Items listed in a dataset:
-- -- --
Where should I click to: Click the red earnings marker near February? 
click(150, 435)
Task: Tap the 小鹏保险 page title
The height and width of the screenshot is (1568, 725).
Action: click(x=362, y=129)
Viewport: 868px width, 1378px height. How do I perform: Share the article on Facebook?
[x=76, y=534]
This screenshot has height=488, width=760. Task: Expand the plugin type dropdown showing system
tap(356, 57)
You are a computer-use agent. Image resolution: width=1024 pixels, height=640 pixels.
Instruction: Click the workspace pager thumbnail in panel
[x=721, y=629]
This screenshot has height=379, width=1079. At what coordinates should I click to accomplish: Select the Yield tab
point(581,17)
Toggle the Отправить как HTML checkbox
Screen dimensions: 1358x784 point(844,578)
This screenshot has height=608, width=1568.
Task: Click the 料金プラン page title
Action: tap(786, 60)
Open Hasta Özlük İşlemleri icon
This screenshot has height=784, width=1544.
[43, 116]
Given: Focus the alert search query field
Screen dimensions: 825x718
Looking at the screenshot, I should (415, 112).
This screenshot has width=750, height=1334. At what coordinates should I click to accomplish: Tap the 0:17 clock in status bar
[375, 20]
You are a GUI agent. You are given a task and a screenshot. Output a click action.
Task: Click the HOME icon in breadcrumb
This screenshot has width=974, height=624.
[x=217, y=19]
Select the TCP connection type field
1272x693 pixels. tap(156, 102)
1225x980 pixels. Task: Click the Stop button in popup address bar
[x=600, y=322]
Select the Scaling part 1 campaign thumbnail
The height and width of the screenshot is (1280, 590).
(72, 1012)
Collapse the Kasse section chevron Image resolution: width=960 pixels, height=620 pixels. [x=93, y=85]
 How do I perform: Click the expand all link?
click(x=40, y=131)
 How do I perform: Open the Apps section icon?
-- -- --
### TASK DETAILS
All lines from the one that holds "You are a computer-use" to the end of the entries above must be transcribed exactly, both ends included, and no others.

### ANSWER FOR THE TASK
You are a computer-use agent. Image resolution: width=1024 pixels, height=640 pixels.
Instruction: Click the workspace pager thumbnail in panel
[x=721, y=629]
This screenshot has height=379, width=1079. At what coordinates should I click to accomplish: Select the Yield tab
point(581,17)
Toggle the Отправить как HTML checkbox
Screen dimensions: 1358x784 point(844,578)
This screenshot has height=608, width=1568.
Task: Click the 料金プラン page title
Action: tap(786, 60)
Open Hasta Özlük İşlemleri icon
This screenshot has height=784, width=1544.
[43, 116]
Given: Focus the alert search query field
Screen dimensions: 825x718
Looking at the screenshot, I should (415, 112).
This screenshot has width=750, height=1334. At what coordinates should I click to accomplish: Tap the 0:17 clock in status bar
[375, 20]
You are a GUI agent. You are given a task and a screenshot. Output a click action.
Task: Click the HOME icon in breadcrumb
This screenshot has width=974, height=624.
[x=217, y=19]
Select the TCP connection type field
1272x693 pixels. tap(156, 102)
1225x980 pixels. Task: Click the Stop button in popup address bar
[x=600, y=322]
Select the Scaling part 1 campaign thumbnail
The height and width of the screenshot is (1280, 590).
(72, 1012)
Collapse the Kasse section chevron Image resolution: width=960 pixels, height=620 pixels. [x=93, y=85]
 How do I perform: Click the expand all link?
click(x=40, y=131)
 How do I perform: Open the Apps section icon?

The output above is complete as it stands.